George Harley Sutherland (inset) was killed in action on the Menin Road during the First World War. Born in Scotland, he emigrated to Australia and worked on a farm near Barellan before he enlisted. Image credits: George Harley Sutherland, Australian Virtual War Memorial. Battle of the Menin Road, National Army Museum.

On Saturday 26 April, the Australian War Memorial (AWM) in Canberra will pay tribute to the life and service of Sergeant George Harley Sutherland, a young farmer from Barellan in the NSW Riverina region, who gave his life during the First World War.

The Last Post Ceremony, held daily at the memorial, will focus on Sutherland’s journey from rural Australia to the battlefields of Gallipoli and Belgium.

George Sutherland was born in Aberdeen, Scotland on 30 March 1893, the son of George Harley and Elizabeth Philip Sutherland.
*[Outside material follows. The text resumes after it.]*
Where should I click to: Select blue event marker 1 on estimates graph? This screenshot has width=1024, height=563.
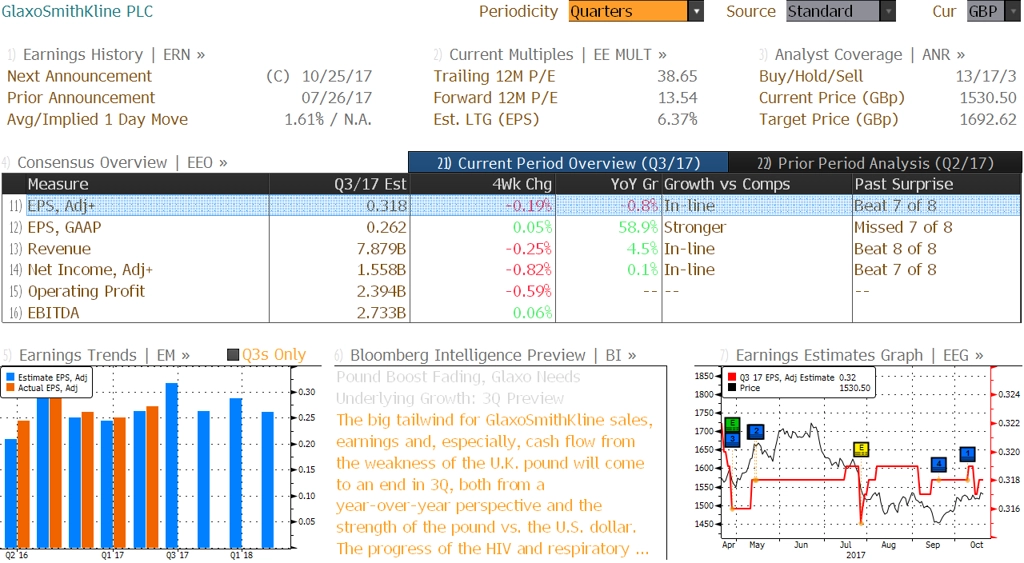coord(967,454)
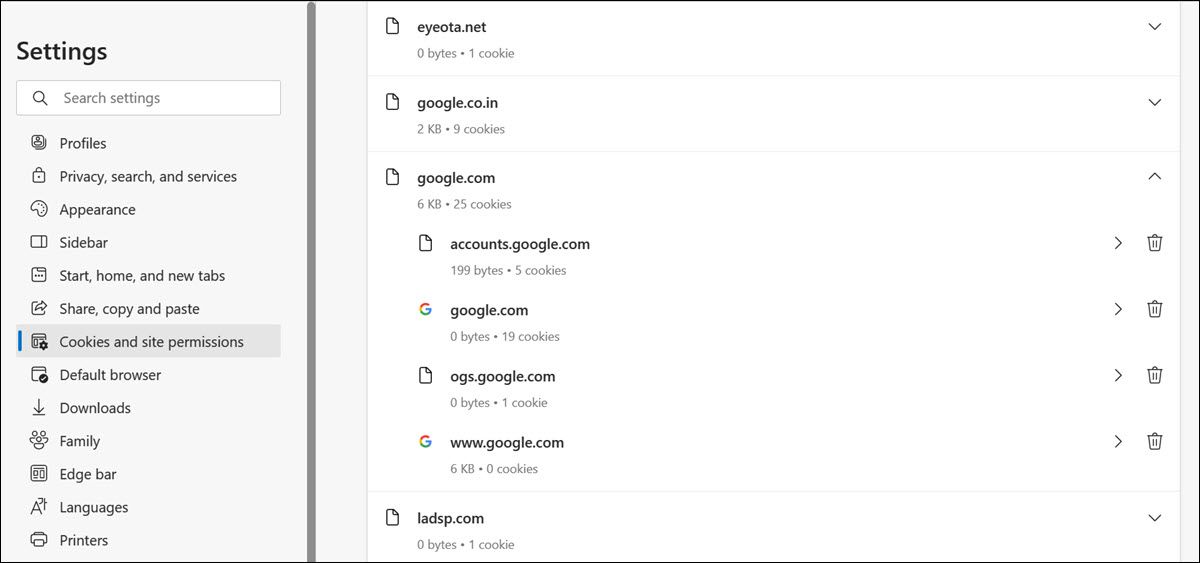This screenshot has width=1200, height=563.
Task: Delete accounts.google.com cookies with trash icon
Action: pos(1154,243)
He was educated at St Catherine’s School in Tranmere, near Birkenhead in England, and trained as an electrical engineer before emigrating to Australia in 1912.

He settled in the quiet, wheat-growing town of Barellan, where he found work on a local farm belonging to the Fairman family and became part of the tight-knit rural community.

When war broke out in August 1914, having previously served in the Royal Navy Volunteer Reserve at Birkenhead for about three years, Sutherland was among the earliest to enlist in the newly-formed Australian Imperial Force.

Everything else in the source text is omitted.